WM 6x Adapter placement guideline

In previous releases, when dealing with Enterprise Adapters (a DB adapter for example), the “general” recommendation was to place the adapter close to the resource (e.g. in the case of a DB adapter instance, run the Adapter Monitor and DB adapter on the database server where the target database resided on).

Does this “general” recommendation still apply in the wM 6.x environment when using the wM 6.x adapters? For instance, if I were to “port” my integration code for an ES DB adapter to wM 6.x, what would be the “general” recommendation as to where to run the wM 6.x JDBC adapter (and associated IRT)?

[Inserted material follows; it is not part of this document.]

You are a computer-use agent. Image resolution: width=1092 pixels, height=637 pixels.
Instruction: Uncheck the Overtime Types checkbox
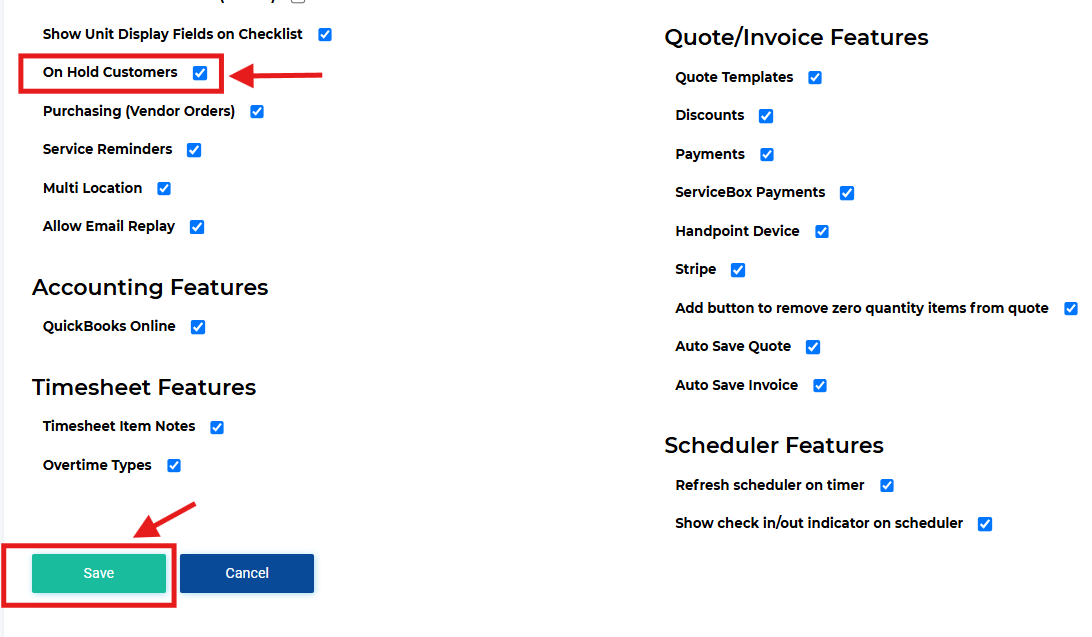(x=173, y=465)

Apologies if this question has been posted previously, however I was unable to find a similar post.

Joe,
I believe the general rule of placing the adapter close to the resource is no longer valid in IS6. The reason is that ES adapters were running on the ADK runtime as a separate processes and could be easily deployed anywhere. With IS6 adapters the adapter runtime is the IS itself. If you wanted to place the adapter close to the resource you would need to deploy the IS there. Of course you would prepare a lightweight IS (leave only WmADK and get rid of unnecessary packages) but still I believe that deploying separate ISes on each resource’s box is too much overhead.
HTH.

I agree about not installing IS-adapter instances all over the place. But installing an IS-adapter instance may still be required, ie flat files.

So…

What components should be installed to create an adapterIS instance? Has anyone thought about this and done this?

Regards,
Ray

Ray,

The minimum you need for the AdapterIS is the WmART, WmRoot, WmPublic, you adapter package and your app package.

Mike

The rationale for placing ES adapters close to the resource was, I believe, that the network traffic between the adapter and the resource was much greater than between the adapter and the broker. By placing the adapter close (in terms of network hops or network latency) to the resource you improved performance by reducing the requirement for network bandwidth.

Theoretically, you could accomplish the same thing by deploying a light weight IS instance near your resource and then having that IS publish messages to a broker to which your primary IS instance was connected.

I would probably use this approach only if the resource to which my adapter connected required a lot of network bandwidth and if my integration application was experiencing performance problems that had been proven to be directly related to poor network performance and not to other factors such as poor application design.

There are many benefits from having adapters run in the new Adapter Run Time (ART) as part of Integration Servers instances. Better performance from improved connection pooling and connection management is one and improved ease of administration via web-based Administrator pages is another. Of course, being able to write your integration business logic using Developer (with 6.x adapters, anyway) doesn’t hurt either.